Da die Nanos darauf programmiert waren, ihre Wirtskörper in optimalem Zustand zu erhalten, hatten sie zu diesem Zweck einige evolutionäre Veränderungen bei ihren Trägern ausgelöst: verlängerte Fangzähne, zusätzliche Körperkraft und Geschwindigkeit und ausgeprägte Nachtsicht.

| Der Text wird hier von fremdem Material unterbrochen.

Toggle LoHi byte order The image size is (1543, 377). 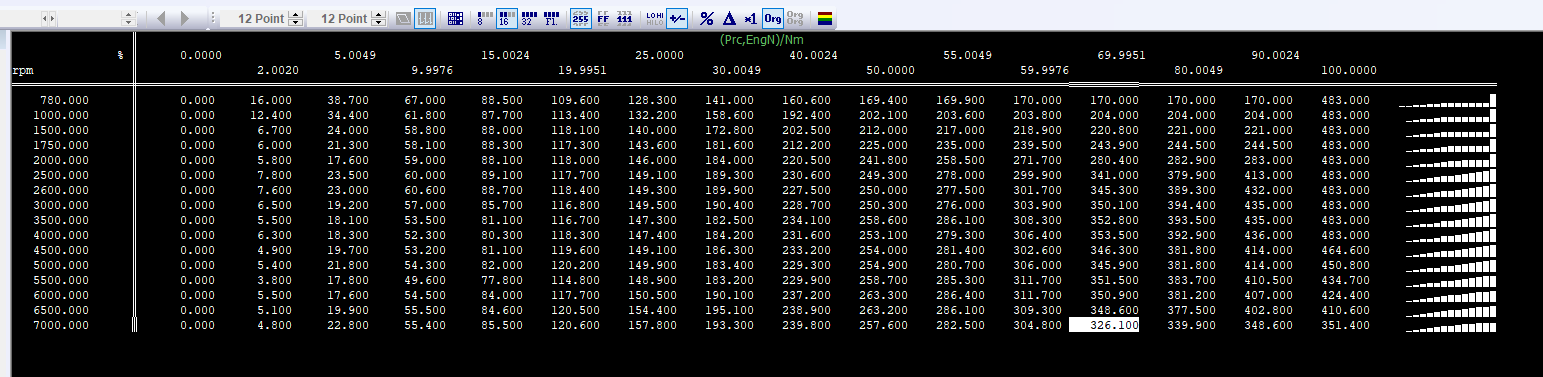tap(654, 18)
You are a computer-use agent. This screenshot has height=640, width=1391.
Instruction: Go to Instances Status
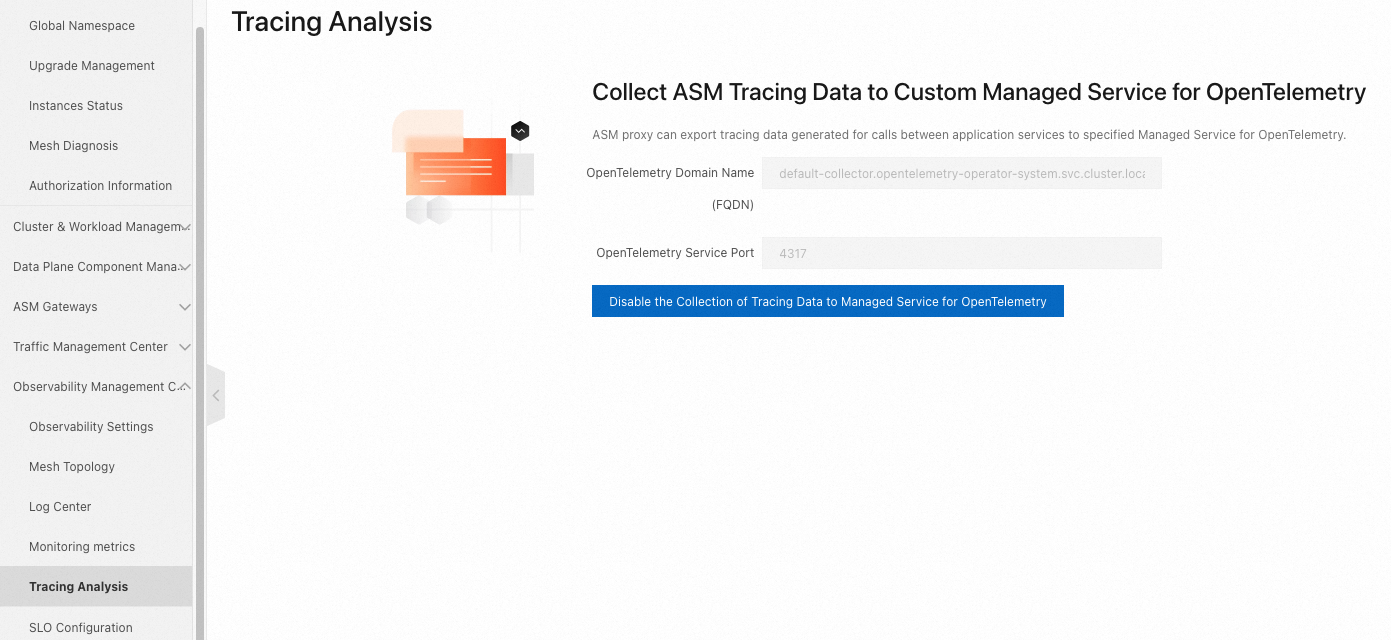point(76,106)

Dies alles machte ihre Wirte zu perfekten Raubtieren, die ihr Überleben problemlos sichern konnten – und der Rest der Welt war ihre Beute.
Auch wenn es die Sterblichen nur ungern so sahen – im Grunde waren sie für Katricia und ihresgleichen lediglich Nutzvieh. Zumindest war es über Tausende von Jahren so gewesen, bis die Einführung von Blutbanken es überflüssig machte, sich direkt von den Lebenden zu ernähren.
»Glaub mir, die Jagd auf Abtrünnige ist nicht einmal halb so aufregend, wie es scheint«, versicherte Katricia.
Teddy nahm eine Karte auf, ordnete sie in seine Hand ein und legte dann eine andere ab.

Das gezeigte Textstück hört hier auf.